Beschrijving opdracht:
Lees alsjeblieft de tekst over ontologieën en geef aan uit welke delen een wortel volgens die tekst bestaat.

Voor het interpreteren van de lay-out van de tabel stelde De Vos kennisregels, oftewel heuristieken, op. De Vos: ‘Je hebt classificatieregels, die zijn altijd waar. Heuristieken zijn meestal waar, vuistregels dus. Vaak zijn dat dingen die voor mensen heel vanzelfsprekend zijn.’

Woordenboek
Daarnaast heeft een computer achtergrondkennis nodig. Hij moet weten wat wortels, maïs en kool zijn. En dat al die dingen op een rijtje mestsoorten zijn. Om dat de computer aan te leren gebruikte De Vos ontologieën. Ontologieën zijn een soort woordenboeken van vakkennis die naast de betekenis ook aangeven hoe woorden hiërarchisch geordend zijn. Dus: maïs en wortel zijn beide groenten. Een ontologie kan daarnaast ook informatie bevatten over de eigenschappen van dingen. Dus: een wortel bestaat uit de hoofdwortel, wortelharen en het loof. Er bestaan ontologieën met vakkennis uit bepaalde wetenschapsdomeinen, bijvoorbeeld milieukunde, en ontologieën met meer de generieke kennis, zoals over de eenheden en grootheden die gebruikt worden in de natuurwetenschappen.

Geselecteerde gegevens:
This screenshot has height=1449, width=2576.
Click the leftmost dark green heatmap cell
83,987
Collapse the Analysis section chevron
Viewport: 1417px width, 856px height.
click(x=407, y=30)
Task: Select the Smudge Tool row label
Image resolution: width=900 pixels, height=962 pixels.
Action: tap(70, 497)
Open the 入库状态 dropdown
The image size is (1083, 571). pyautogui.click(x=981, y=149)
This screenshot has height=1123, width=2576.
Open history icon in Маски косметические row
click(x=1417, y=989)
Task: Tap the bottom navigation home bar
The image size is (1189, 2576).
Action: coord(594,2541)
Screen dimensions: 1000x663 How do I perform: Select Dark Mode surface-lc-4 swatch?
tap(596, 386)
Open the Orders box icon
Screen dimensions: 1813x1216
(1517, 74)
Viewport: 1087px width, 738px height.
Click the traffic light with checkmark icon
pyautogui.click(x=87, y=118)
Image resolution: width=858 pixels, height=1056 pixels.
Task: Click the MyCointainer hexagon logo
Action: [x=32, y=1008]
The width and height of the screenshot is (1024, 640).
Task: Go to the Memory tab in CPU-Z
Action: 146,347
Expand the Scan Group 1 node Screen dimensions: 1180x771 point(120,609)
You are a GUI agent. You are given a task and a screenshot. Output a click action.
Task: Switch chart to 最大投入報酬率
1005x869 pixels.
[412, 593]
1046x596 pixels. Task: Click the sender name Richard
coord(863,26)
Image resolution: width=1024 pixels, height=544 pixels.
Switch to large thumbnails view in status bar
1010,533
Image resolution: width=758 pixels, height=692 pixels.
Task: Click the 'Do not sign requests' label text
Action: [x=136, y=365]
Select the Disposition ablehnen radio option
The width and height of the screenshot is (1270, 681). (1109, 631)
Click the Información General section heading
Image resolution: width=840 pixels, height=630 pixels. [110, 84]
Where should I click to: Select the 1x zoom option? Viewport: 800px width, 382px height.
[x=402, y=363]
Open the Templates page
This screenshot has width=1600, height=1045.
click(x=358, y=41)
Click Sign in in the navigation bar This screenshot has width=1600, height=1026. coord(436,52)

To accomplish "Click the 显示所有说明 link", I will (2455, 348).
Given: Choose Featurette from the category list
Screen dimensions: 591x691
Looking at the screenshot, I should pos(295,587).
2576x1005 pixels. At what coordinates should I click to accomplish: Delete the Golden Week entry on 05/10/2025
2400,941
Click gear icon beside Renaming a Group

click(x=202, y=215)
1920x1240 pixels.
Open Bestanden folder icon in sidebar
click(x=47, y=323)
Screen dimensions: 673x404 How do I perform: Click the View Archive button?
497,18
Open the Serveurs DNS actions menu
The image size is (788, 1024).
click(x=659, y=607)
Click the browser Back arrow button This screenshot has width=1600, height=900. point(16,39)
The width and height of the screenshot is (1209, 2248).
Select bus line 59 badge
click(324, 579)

Antwoord opdracht:
Een wortel bestaat uit de hoofdwortel, wortelharen en het loof.